IV. SBS SDF (2015). When Journalism Meets Technology – Joshua Benton, Nieman Lab | SDF2015.

Joshua Benton, Director of Nieman Journalism Lab at Harvard University gives this talk about emerging technologies in journalism at the Seoul Digital Forum hosted by one of the biggest TV networks, SBS, in Korea. Los Angeles Times, a major newspaper in California, uses QUAKEBOT, an algorithm written by an in-house journalist which can, in the event of an earthquake, retrieve information on it from the US Geological Survey website and turn it into a news story with information embedded in context within 4 minutes of the earthquake. Similarly, the New York Times used algorithms to publish 3000 different versions of a story on income mobility which provided a map that reflected the status of income mobility in the location from where you were reading the story. The Associated Press also hired North Carolina based firm Automated Insights to produce automatically generated bot driven stories from data created by hundreds of college baseball games across the U.S. Benton explicates through these examples the ways in which data and automation is changing journalism. Popularly called “robot journalism”, automated tools of storytelling can be very powerful when they are linked with social networks, according to Benton. He gives the example of a Twitter account called ReplayLastGoal that was created during the World Cup which automatically captured the live stream of the game, recorded 15 seconds of the video leading up to the goal and tweeted-all without human interference. Benton also touches upon the uses of data visualization for digital journalists who can show complicated concepts, like for instance the yield curve on American treasury bonds, through 3D visualisation techniques. Interactive graphics are the most viewed and shared by users of news websites. Benton refers to the New York Times’s decision tree showing what an individual choice in an individual state might mean for the outcome of Presidential Elections in the US and similar kind of data visualisations possible only with the access to large datasets.

Benton also raises the issues of poor distribution of content by digital journalists due to lack of data on the preferences of their readers. Publishers who traditionally earned revenue through advertising are now replaced by technological giants like Facebook, Google who have vast amounts of user data earning them enormous advertising revenue. These platforms end up becoming more powerful than publishing media. The publishers who generate news content are thus at a disadvantage unless they invest in data analytics.

I would suggest this talk for the lucid explanation it provides about the possibilities of automation in digital journalism.

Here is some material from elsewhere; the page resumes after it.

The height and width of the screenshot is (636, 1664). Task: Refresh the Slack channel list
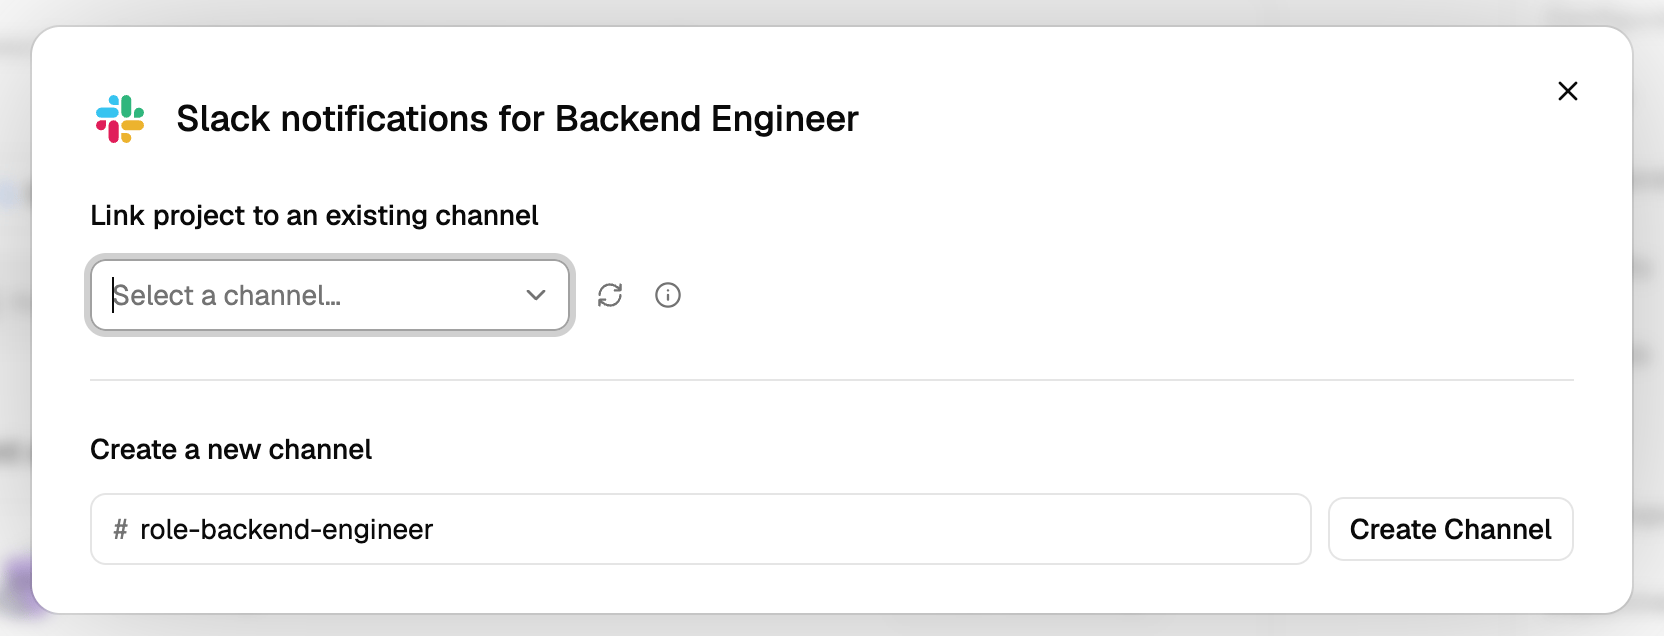click(610, 295)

The talk gives examples of automation that struggling media companies can emulate in their practices to withstand competition in the 21st century. The talk is also relevant for the observations made by the speaker on the importance of data visualisation and data analytics. As an aspiring digital humanist, these facets of digital journalism particularly intrigue me.

References

Majó-Vázquez, S., Mukerjee, S., Neyazi, T. A., & Nielsen, R. K. (2019). Online audience engagement with legacy and digital-born news media in the 2019 Indian elections. Reuters Institute. University of Oxford.
Available at: https://reutersinstitute.politics.ox.ac.uk/sites/default/files/2019-06/Maj%C3%B3 V%C3%A1zquez_Social_media_and_news_in_the_Indian_election_FINAL.pdf

BBC (2019). The digital election: How social media is reshaping UK democracy. [podcast] The Documentary Podcast. Available at: https://www.bbc.co.uk/sounds/play/p07xgpzq [Accessed 9 Feb. 2020].

Wall, Melissa. (2019). How and why pop-up news ecologies come into being. In Bob Franklin. Scott A. Eldridge II, The Routledge Handbook of Developments in Digital Journalism Studies (pp. 375-386). New York: Routledge.

SBS SDF (2015). When Journalism Meets Technology – Joshua Benton, Nieman Lab | SDF2015.